• _Extract provided_:

════

Retailers will also grasp the true power of converting their “big data” into an effective engagement platform that recognizes each customer’s individual needs. For the creative industry, this emerging marketing platform will provide opportunities in app and digital content program design.
Jean-Pierre Lacroix, president at Shikatani Lacroix, is an author, design thinker, strategist and thought leader.
Photo courtesy of Placecast: Starbucks is using Placecast’s geo-fencing tech to offer deals to consumers when near stores.
DESIGN
Design as a driver for change
By Hélène Godin
Design isn’t what it used to be. It’s so much more. By combining form and function, it has evolved into something that can help promote social empowerment and improve human welfare.
Whether we’re conscious of it or not, we’re influenced by design every day. It can even play a role in defining our personalities and how we consume. Which is why I believe social design – giving people the ability to show what they stand for, making them feel part of something bigger and therefore driving real change – is the next big thing.
Good design generates conversation, which is just what the Cannes Lion award-winning “Bridge of Life” project by Samsung Life Insurance did in Korea. Instead of putting up typical guardrails, Samsung placed motion-sensor lights, messages of comfort, kind words and even jokes on the Mapo Bridge in Seoul to discourage suicide attempts. This outstanding campaign used design to get people talking about a taboo subject, and reflects what design can achieve when it’s involved from the very beginning of the creative process.
Design has become a tool of tremendous economic and social capital.
Sure, it can be used to develop brands and products, but most importantly, it can drive change.
We now have the power to deliver the total experience, way beyond form and function.
I believe that if we want to continue to develop social design, multidisciplinary teams are the way to go. Lines between disciplines will eventually blur as we work together to enhance people’s lives by creating innovative and relevant experiences that generate emotion.
Hélène Godin is ECD, VP and partner at Sid Lee.

════

• _Source records_:

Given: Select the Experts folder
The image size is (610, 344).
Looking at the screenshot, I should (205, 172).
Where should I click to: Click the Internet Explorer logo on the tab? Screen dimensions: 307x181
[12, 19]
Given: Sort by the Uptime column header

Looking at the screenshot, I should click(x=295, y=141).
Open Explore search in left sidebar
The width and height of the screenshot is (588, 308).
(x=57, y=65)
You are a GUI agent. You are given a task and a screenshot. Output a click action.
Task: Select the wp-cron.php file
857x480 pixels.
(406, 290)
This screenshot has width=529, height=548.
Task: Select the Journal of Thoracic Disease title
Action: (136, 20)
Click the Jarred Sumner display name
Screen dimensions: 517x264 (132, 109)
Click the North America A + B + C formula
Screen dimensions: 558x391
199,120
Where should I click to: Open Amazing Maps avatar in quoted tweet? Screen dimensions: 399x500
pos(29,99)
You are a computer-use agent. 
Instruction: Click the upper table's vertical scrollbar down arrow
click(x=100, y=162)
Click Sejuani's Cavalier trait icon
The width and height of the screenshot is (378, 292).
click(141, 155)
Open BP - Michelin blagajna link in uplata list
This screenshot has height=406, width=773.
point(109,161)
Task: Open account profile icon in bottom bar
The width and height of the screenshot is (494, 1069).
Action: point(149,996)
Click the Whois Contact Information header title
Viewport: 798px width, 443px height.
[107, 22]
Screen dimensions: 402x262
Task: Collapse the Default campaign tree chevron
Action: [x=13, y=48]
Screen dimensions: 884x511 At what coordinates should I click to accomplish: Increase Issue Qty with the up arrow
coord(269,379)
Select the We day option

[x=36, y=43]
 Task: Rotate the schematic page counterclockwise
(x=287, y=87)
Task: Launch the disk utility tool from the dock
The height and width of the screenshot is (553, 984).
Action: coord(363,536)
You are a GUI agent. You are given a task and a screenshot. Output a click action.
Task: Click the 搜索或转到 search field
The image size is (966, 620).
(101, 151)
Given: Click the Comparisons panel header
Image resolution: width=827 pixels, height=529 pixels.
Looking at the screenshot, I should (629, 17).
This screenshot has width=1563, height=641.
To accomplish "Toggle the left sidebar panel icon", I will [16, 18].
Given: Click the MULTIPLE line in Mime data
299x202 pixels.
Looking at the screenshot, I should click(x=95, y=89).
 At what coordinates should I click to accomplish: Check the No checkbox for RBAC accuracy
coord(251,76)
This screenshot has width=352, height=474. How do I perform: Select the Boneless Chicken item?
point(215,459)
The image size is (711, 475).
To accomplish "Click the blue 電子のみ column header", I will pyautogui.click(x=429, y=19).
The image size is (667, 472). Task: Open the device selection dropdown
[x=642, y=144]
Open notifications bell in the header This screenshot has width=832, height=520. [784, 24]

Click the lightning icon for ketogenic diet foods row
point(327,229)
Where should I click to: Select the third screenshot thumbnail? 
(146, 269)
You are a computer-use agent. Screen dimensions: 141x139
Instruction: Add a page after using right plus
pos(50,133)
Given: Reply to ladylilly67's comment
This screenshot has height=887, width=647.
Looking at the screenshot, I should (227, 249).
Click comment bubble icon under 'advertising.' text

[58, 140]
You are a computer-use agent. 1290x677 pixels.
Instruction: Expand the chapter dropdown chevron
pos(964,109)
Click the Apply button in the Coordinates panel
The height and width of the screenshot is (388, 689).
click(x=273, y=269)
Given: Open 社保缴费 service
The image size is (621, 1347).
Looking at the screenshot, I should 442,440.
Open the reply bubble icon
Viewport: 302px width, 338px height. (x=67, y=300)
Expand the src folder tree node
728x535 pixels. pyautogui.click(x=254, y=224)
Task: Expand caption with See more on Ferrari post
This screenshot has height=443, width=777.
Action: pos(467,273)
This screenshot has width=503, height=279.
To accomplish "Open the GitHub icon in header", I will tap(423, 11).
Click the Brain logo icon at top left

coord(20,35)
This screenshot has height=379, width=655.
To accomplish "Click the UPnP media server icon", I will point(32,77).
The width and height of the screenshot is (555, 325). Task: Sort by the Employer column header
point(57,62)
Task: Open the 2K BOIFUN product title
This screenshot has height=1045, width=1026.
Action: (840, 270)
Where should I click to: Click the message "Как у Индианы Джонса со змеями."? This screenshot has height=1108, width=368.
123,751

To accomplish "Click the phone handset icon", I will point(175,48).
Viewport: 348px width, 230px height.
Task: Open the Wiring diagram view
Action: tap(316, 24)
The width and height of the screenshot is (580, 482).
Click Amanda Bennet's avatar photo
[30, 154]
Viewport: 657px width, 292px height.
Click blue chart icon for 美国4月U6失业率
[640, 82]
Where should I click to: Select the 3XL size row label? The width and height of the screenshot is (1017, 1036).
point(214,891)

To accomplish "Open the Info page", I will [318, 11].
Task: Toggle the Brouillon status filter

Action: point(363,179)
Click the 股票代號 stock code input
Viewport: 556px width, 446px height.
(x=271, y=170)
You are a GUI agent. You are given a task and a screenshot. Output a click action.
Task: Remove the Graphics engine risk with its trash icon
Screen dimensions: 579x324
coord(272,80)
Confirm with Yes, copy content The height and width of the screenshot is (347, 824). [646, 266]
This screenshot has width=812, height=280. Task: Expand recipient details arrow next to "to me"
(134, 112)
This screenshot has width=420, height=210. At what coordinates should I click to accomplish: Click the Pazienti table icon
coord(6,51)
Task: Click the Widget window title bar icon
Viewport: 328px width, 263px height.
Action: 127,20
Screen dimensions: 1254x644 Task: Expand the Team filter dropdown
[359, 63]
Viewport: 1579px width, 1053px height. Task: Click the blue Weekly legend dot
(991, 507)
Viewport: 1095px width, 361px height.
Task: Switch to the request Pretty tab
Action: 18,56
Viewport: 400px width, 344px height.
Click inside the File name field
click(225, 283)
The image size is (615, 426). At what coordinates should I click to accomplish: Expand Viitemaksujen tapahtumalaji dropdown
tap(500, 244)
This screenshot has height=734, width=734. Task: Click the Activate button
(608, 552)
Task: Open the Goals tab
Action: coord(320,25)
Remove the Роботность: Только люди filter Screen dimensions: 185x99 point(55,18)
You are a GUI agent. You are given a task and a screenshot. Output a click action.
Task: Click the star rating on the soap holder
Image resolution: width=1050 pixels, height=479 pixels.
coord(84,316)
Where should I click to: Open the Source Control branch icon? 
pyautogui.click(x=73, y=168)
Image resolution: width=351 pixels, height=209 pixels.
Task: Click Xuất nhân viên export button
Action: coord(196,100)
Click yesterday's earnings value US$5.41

════

• _Directions_:
In the text on design as a driver for change, what did Samsung place on the Mapo Bridge in Seoul instead of typical guardrails?

• _Problem solution_:
Motion-sensor lights, messages of comfort, kind words, and even jokes.